The Santa Ana, Calif.-based company's Partnership America program is designed to help resellers, value-added resellers, systems integrators and vendors with services that include bid pricing, proposal, contract management and processing support, dedicated account managers, technology refreshment, credit services and configuration support.
Customers and manufacturers involved in testing of the Web site, Partnership America.com (www.partnershipamerica.com), said it has "very exciting capabilities," Halland said. The site will be ready in March.
Ingram Micro posted third-quarter 1999 revenue of $6.71 billion, an 18 percent increase from the same period a year earlier.
At the beginning of 1999, Merisel was on the comeback trail, launching a new government and education division to get a larger slice of the federal, state and local pie.
As the El Segundo, Calif., company enters 2000, it has found success with customers serving the federal sector.
But as that market matures and profit margins get thinner, Merisel is turning to the state and local market for new business, said Lindgren.

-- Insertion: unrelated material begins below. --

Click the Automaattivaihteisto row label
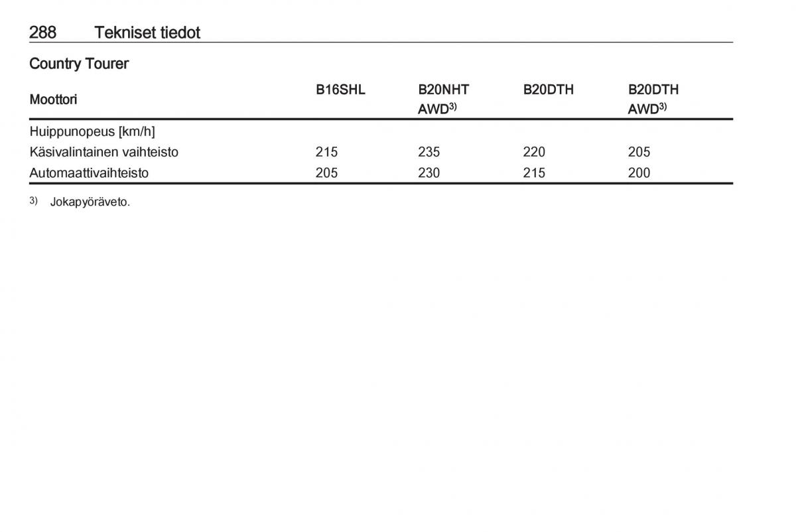Viewport: 796px width, 532px height. click(x=89, y=172)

Merisel has 120 customers on state and local schedules that it supports with certification programs, pricing strategies and back-room functions.

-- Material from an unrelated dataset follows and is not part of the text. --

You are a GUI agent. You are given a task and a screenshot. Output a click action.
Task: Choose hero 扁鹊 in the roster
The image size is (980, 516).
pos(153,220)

"For the state multiple-award schedules, we provide our customers with a Merisel pass-through letter of commitment" to get products delivered more quickly, he said.
And like other distributors, Merisel is bracing for a great influx of orders in 2000.
In the government market, "everybody will tell you that sales didn't die this quarter, but they didn't shoot up," in large part because of year 2000 concerns, Lindgren said.
His prediction: As people come back to work in the New Year and find out that "everything works," there will be a surge in sales by the end of February.
D&H Distributing has more than 80 years of distribution experience, 15 years IT distribution experience and a government services division that was formed in July 1999.
The company entered the government market with an e-commerce model and its interactive Web-based system for resellers, web2000, according to Fred Humbert, who runs the government unit. Humbert previously was the government sales manager for Iomega Corp. of Roy, Utah.
Web2000, which includes a daily Web promotion page for special deals, was designed with ordering simplicity in mind. For example, resellers can copy the contents of a previous invoice to save time when creating a new one.
The Harrisburg, Pa.-based distributor had 1998 fiscal revenue of $600 million. Projected revenue for 1999 is $650 million. Humbert said he could not provide a breakdown of sales to government vendors.